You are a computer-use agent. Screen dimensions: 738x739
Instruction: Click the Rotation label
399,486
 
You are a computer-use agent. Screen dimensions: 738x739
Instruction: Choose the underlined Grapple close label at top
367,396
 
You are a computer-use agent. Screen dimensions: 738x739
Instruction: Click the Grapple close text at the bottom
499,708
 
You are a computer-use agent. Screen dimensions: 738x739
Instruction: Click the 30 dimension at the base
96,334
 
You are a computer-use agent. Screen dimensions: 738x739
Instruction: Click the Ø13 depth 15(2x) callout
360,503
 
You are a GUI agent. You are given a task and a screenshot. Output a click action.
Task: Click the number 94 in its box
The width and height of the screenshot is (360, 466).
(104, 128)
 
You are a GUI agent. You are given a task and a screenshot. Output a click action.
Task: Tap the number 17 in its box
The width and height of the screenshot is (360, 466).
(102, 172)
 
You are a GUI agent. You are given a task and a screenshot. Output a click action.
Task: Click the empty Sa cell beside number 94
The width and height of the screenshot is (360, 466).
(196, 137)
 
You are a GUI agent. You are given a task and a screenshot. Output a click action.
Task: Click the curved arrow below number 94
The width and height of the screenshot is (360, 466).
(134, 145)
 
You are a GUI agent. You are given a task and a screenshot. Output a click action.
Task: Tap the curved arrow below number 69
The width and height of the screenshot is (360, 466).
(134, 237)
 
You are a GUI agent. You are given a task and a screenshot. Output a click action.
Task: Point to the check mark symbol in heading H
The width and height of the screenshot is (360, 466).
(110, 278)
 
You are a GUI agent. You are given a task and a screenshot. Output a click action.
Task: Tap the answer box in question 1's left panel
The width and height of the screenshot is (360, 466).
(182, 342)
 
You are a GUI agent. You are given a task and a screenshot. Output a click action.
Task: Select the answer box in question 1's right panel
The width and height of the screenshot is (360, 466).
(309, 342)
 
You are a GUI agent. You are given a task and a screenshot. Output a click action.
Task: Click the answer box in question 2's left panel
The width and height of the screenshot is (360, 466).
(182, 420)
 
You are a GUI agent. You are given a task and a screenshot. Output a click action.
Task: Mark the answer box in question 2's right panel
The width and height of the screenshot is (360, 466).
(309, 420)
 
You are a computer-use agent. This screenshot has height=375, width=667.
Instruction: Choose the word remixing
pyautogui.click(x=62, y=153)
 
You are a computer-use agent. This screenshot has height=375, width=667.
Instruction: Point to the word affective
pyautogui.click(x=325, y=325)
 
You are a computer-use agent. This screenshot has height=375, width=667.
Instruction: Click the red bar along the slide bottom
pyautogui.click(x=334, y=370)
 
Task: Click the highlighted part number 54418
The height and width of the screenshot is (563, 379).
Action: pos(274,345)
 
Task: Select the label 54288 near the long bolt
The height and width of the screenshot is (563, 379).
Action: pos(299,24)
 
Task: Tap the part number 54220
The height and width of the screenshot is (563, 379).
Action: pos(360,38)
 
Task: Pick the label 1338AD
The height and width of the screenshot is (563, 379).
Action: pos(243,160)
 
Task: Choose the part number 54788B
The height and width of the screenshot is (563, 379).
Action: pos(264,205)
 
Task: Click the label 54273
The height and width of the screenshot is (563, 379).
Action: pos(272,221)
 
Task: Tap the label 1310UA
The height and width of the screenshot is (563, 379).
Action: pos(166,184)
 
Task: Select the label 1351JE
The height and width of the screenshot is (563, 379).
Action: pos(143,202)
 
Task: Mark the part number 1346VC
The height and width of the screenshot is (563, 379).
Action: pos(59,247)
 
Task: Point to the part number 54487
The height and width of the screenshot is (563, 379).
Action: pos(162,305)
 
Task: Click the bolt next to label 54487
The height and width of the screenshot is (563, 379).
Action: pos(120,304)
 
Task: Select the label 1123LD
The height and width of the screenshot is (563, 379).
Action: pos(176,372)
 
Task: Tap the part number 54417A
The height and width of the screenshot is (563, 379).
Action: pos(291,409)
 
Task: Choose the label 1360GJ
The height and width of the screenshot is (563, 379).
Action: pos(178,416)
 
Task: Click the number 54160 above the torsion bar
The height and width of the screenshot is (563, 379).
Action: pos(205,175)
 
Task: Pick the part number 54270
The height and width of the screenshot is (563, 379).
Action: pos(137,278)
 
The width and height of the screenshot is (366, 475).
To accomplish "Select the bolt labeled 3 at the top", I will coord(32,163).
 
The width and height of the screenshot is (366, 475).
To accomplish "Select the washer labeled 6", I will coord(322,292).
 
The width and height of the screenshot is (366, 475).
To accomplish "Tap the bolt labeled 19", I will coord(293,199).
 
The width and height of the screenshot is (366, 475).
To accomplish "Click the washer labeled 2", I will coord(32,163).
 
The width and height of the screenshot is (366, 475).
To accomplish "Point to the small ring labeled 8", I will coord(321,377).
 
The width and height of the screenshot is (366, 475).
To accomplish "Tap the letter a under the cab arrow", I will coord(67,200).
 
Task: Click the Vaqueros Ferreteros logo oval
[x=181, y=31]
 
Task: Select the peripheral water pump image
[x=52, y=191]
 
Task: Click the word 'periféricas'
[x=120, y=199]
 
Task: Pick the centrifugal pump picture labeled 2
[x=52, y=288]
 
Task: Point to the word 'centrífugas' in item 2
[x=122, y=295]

──────────

Please reproduce all of the material above, line for line and without a single change.

• **ANSWER IN FULL**:
You are a computer-use agent. Screen dimensions: 738x739
Instruction: Click the Rotation label
399,486
 
You are a computer-use agent. Screen dimensions: 738x739
Instruction: Choose the underlined Grapple close label at top
367,396
 
You are a computer-use agent. Screen dimensions: 738x739
Instruction: Click the Grapple close text at the bottom
499,708
 
You are a computer-use agent. Screen dimensions: 738x739
Instruction: Click the 30 dimension at the base
96,334
 
You are a computer-use agent. Screen dimensions: 738x739
Instruction: Click the Ø13 depth 15(2x) callout
360,503
 
You are a GUI agent. You are given a task and a screenshot. Output a click action.
Task: Click the number 94 in its box
The width and height of the screenshot is (360, 466).
(104, 128)
 
You are a GUI agent. You are given a task and a screenshot. Output a click action.
Task: Tap the number 17 in its box
The width and height of the screenshot is (360, 466).
(102, 172)
 
You are a GUI agent. You are given a task and a screenshot. Output a click action.
Task: Click the empty Sa cell beside number 94
The width and height of the screenshot is (360, 466).
(196, 137)
 
You are a GUI agent. You are given a task and a screenshot. Output a click action.
Task: Click the curved arrow below number 94
The width and height of the screenshot is (360, 466).
(134, 145)
 
You are a GUI agent. You are given a task and a screenshot. Output a click action.
Task: Tap the curved arrow below number 69
The width and height of the screenshot is (360, 466).
(134, 237)
 
You are a GUI agent. You are given a task and a screenshot. Output a click action.
Task: Point to the check mark symbol in heading H
The width and height of the screenshot is (360, 466).
(110, 278)
 
You are a GUI agent. You are given a task and a screenshot. Output a click action.
Task: Tap the answer box in question 1's left panel
The width and height of the screenshot is (360, 466).
(182, 342)
 
You are a GUI agent. You are given a task and a screenshot. Output a click action.
Task: Select the answer box in question 1's right panel
The width and height of the screenshot is (360, 466).
(309, 342)
 
You are a GUI agent. You are given a task and a screenshot. Output a click action.
Task: Click the answer box in question 2's left panel
The width and height of the screenshot is (360, 466).
(182, 420)
 
You are a GUI agent. You are given a task and a screenshot. Output a click action.
Task: Mark the answer box in question 2's right panel
The width and height of the screenshot is (360, 466).
(309, 420)
 
You are a computer-use agent. This screenshot has height=375, width=667.
Instruction: Choose the word remixing
pyautogui.click(x=62, y=153)
 
You are a computer-use agent. This screenshot has height=375, width=667.
Instruction: Point to the word affective
pyautogui.click(x=325, y=325)
 
You are a computer-use agent. This screenshot has height=375, width=667.
Instruction: Click the red bar along the slide bottom
pyautogui.click(x=334, y=370)
 
Task: Click the highlighted part number 54418
The height and width of the screenshot is (563, 379).
Action: pos(274,345)
 
Task: Select the label 54288 near the long bolt
The height and width of the screenshot is (563, 379).
Action: pos(299,24)
 
Task: Tap the part number 54220
The height and width of the screenshot is (563, 379).
Action: pos(360,38)
 
Task: Pick the label 1338AD
The height and width of the screenshot is (563, 379).
Action: pos(243,160)
 
Task: Choose the part number 54788B
The height and width of the screenshot is (563, 379).
Action: pos(264,205)
 
Task: Click the label 54273
The height and width of the screenshot is (563, 379).
Action: pos(272,221)
 
Task: Tap the label 1310UA
The height and width of the screenshot is (563, 379).
Action: pos(166,184)
 
Task: Select the label 1351JE
The height and width of the screenshot is (563, 379).
Action: pos(143,202)
 
Task: Mark the part number 1346VC
The height and width of the screenshot is (563, 379).
Action: pos(59,247)
 
Task: Point to the part number 54487
The height and width of the screenshot is (563, 379).
Action: pos(162,305)
 
Task: Click the bolt next to label 54487
The height and width of the screenshot is (563, 379).
Action: pos(120,304)
 
Task: Select the label 1123LD
The height and width of the screenshot is (563, 379).
Action: pos(176,372)
 
Task: Tap the part number 54417A
The height and width of the screenshot is (563, 379).
Action: pos(291,409)
 
Task: Choose the label 1360GJ
The height and width of the screenshot is (563, 379).
Action: pos(178,416)
 
Task: Click the number 54160 above the torsion bar
The height and width of the screenshot is (563, 379).
Action: pos(205,175)
 
Task: Pick the part number 54270
The height and width of the screenshot is (563, 379).
Action: pos(137,278)
 
The width and height of the screenshot is (366, 475).
To accomplish "Select the bolt labeled 3 at the top", I will coord(32,163).
 
The width and height of the screenshot is (366, 475).
To accomplish "Select the washer labeled 6", I will coord(322,292).
 
The width and height of the screenshot is (366, 475).
To accomplish "Tap the bolt labeled 19", I will coord(293,199).
 
The width and height of the screenshot is (366, 475).
To accomplish "Click the washer labeled 2", I will coord(32,163).
 
The width and height of the screenshot is (366, 475).
To accomplish "Point to the small ring labeled 8", I will coord(321,377).
 
The width and height of the screenshot is (366, 475).
To accomplish "Tap the letter a under the cab arrow", I will coord(67,200).
 
Task: Click the Vaqueros Ferreteros logo oval
[x=181, y=31]
 
Task: Select the peripheral water pump image
[x=52, y=191]
 
Task: Click the word 'periféricas'
[x=120, y=199]
 
Task: Pick the centrifugal pump picture labeled 2
[x=52, y=288]
 
Task: Point to the word 'centrífugas' in item 2
[x=122, y=295]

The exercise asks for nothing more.